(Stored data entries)
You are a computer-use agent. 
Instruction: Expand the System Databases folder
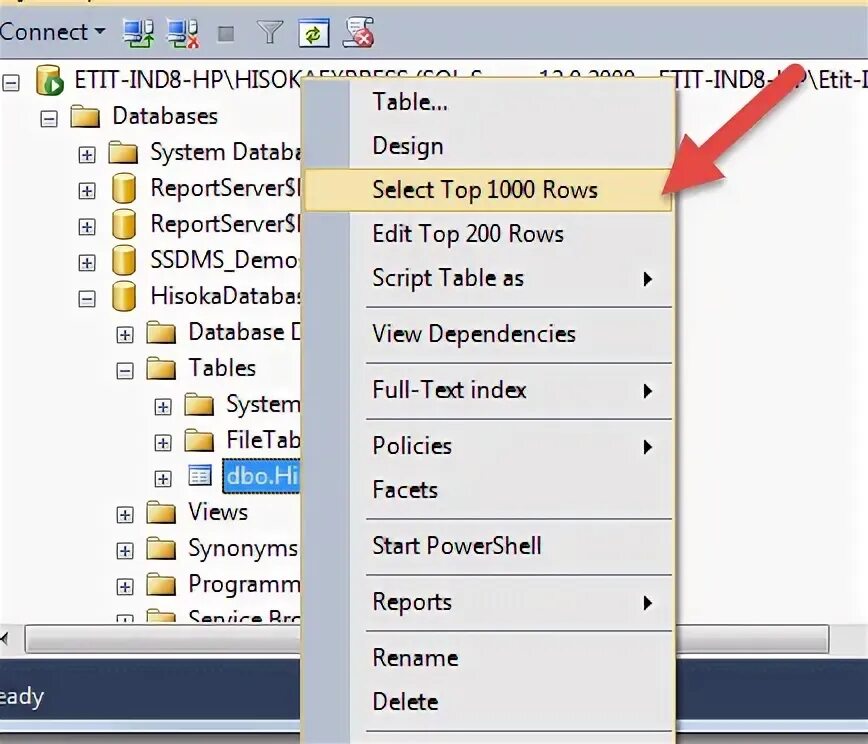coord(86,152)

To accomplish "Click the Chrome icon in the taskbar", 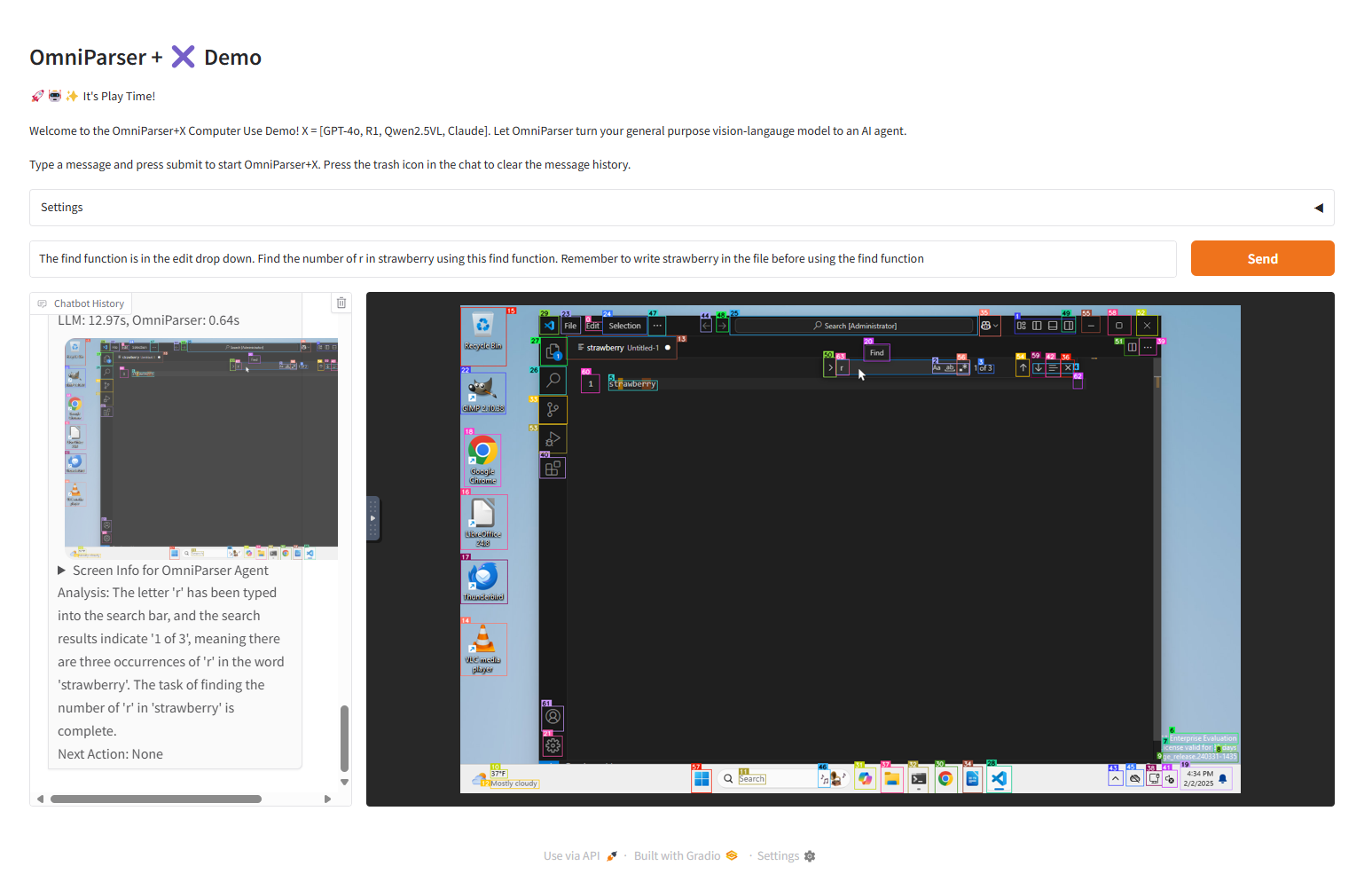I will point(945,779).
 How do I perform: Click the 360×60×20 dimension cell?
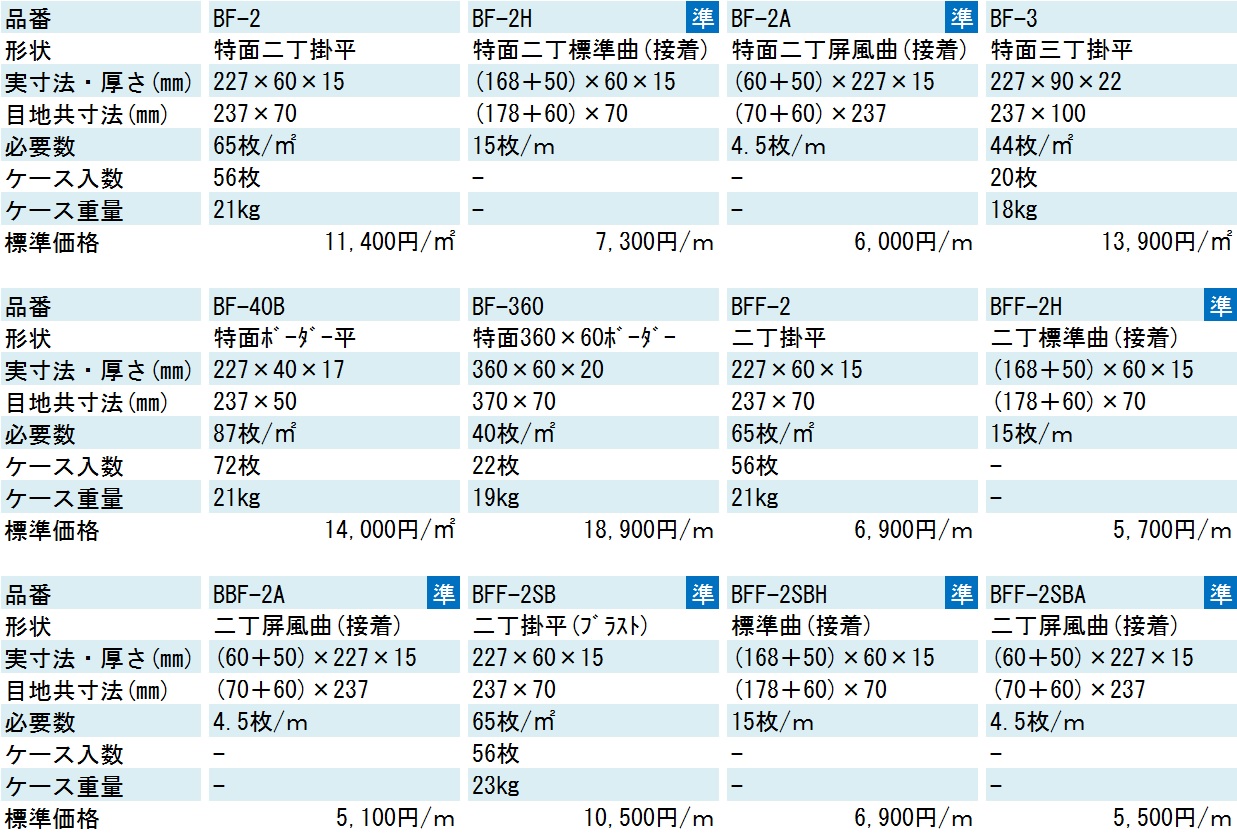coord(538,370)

◆ **WORK REQUIRED**
Leaving all pictures aside, print exactly the lines from the one that contains "How do I perform: Click" through the last line of the data above, inclusive.

◆ **RESPONSE**
 How do I perform: Click the 360×60×20 dimension cell?
coord(538,370)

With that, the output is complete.